- Articolo
※
REGNO DI ANCO MARZIO
( Latino - 104-128 Età di Roma - 640-617 a. C.)

(da Tito Livio, Istorie)

Morto TULLO OSTILIO, il governo tornò nelle mani dei Padri, com'era l'usanza primitiva, ed essi nominarono il reggente. Questi tenne i comizi, nei quali fu creato re dal popolo ANCO MARZIO, e confermate dai Padri. Anco Marzio era nipote di Numa Pompilio, nato da una figlia di lui. Non prima ebbe egli il trono, che memore della gloria dell'avo, poichè l'ultimo regno, in tutto il resto lodevolissimo, per un solo rispetto non era stato felice, per aver trascurato o mal praticato il culto, persuaso che la cosa più importante da farsi fosse il compiere le pubbliche cerimonie al modo stesso che Numa aveva ordinato, volle che il Pontefice le ricavasse tutte dai commentari del re e, trascrittele sull'albo, le esponesse al pubblico.
※
- Righe di dati
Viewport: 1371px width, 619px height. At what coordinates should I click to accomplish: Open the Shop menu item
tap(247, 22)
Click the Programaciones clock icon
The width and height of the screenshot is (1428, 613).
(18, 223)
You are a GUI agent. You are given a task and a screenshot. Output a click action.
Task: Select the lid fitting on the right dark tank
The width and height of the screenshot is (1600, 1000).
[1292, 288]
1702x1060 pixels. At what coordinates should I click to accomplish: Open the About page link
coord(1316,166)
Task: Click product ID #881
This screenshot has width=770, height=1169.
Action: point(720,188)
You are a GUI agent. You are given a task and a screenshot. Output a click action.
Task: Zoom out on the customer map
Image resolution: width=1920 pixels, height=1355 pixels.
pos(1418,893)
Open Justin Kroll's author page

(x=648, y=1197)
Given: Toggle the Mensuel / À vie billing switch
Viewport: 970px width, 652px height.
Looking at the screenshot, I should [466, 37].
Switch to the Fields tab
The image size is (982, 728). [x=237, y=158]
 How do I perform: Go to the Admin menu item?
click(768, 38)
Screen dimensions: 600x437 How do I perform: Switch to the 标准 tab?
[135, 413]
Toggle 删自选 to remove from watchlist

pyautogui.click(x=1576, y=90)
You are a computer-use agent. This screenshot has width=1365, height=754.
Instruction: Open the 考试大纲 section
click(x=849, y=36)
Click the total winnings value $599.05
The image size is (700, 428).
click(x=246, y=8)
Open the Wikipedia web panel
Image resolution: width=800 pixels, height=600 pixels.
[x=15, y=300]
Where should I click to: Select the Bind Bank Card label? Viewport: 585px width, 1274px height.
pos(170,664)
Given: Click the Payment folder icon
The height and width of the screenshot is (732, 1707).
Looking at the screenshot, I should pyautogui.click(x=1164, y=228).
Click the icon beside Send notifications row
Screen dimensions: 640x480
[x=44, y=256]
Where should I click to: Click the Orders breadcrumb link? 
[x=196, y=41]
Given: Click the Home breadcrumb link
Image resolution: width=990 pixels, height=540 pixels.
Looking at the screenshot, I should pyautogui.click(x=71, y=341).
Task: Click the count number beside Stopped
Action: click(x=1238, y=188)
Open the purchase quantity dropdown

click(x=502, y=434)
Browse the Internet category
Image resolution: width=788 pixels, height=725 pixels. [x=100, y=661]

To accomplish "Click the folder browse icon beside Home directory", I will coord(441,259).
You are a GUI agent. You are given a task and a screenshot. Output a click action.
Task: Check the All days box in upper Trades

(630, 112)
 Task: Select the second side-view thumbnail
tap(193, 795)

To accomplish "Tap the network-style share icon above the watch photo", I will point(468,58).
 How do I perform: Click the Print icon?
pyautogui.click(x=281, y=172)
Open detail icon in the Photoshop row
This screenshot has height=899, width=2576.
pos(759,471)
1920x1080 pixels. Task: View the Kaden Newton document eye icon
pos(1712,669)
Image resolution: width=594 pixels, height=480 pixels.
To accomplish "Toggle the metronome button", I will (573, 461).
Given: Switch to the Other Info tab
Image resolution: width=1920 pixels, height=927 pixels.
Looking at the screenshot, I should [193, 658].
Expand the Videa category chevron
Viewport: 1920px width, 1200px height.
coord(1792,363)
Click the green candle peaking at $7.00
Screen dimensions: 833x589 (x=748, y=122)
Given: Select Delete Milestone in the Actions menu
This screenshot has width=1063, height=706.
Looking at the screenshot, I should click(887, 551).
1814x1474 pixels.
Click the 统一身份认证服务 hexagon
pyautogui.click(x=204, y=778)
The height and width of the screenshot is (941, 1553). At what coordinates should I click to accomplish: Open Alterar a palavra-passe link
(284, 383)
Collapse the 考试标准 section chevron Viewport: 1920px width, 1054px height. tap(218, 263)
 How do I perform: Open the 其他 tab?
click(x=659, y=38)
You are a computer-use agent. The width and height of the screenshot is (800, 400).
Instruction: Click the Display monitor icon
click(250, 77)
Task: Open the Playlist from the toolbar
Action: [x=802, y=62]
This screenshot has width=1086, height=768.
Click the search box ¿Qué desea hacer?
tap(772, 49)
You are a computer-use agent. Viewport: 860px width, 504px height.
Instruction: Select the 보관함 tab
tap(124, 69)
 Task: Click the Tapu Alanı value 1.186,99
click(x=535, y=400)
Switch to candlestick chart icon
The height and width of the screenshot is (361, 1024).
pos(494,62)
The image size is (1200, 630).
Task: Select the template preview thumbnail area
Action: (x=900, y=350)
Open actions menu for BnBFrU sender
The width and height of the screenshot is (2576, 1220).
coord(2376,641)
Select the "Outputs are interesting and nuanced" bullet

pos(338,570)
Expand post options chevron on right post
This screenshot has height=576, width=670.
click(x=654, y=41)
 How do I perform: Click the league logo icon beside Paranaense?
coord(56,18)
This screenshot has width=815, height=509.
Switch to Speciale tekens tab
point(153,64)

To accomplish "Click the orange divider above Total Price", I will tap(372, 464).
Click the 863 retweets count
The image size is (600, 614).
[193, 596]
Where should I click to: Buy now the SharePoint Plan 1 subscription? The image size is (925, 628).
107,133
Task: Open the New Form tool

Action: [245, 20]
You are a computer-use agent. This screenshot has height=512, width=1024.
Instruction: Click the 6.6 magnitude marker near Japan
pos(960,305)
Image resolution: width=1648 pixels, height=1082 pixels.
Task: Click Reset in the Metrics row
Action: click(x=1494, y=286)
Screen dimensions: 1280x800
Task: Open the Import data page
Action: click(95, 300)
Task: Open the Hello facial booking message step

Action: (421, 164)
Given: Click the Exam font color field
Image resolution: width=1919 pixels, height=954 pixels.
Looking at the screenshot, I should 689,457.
※
- Compito breve
Prosegui l'articolo sul regno di Anco Marzio dal punto in cui si interrompe. Le righe non hanno alcun legame con l'articolo.

- Risultato dell'esercizio
Quindi, nei cittadini desiderosi di quiete, e nelle città confinanti nacque speranza che il re si volgesse ai costumi ed alle usanze dell'avo. Ma Anco Marzio aveva un carattere di mezzo che ricordava Romolo non meno che Numa; e, credeva che rispetto a quegli avi fosse più necessario la pace fra un popolo nuovo insieme e feroce, credeva ancora che egli non avrebbe facilmente, senza danno, goduto quel riposo toccato a Numa; che si sarebbe prima tentata, indi avuta in dispregio la sua tolleranza; che infine le circostanze richiedevano piuttosto un re come Tullo Ostilio che non come Numa. Tuttavia, volendo istituire le cerimonie della guerra, come quelle ordinate da Numa per la pace, cioè che s'intimassero con qualche rito le guerre, copiò dall'antica gente degli Equicoli le formule per chiedere quelle soddisfazioni, che tuttora usano i Feciali.

Giunto il Feciale sul confine di coloro cui si domandano le cose tolte, con il capo ricoperto di un velo, che deve esser di lana: " Odi, o Giove, dic'egli, udite, o confini (e qui nomina il popolo che confina), oda la giustizia del Cielo! Io sono il pubblico messaggero del popolo romano; vengo ambasciatore secondo il diritto umano e divino, e si presti fede ai miei detti". Poi fa le sue domande. Indi chiama Giove in testimonio: "Se io chiedo contro il diritto umano e divino che si rendano a me, messaggero del popolo romano i tali uomini, le tali cose, non lasciare che io più mai riveda la patria".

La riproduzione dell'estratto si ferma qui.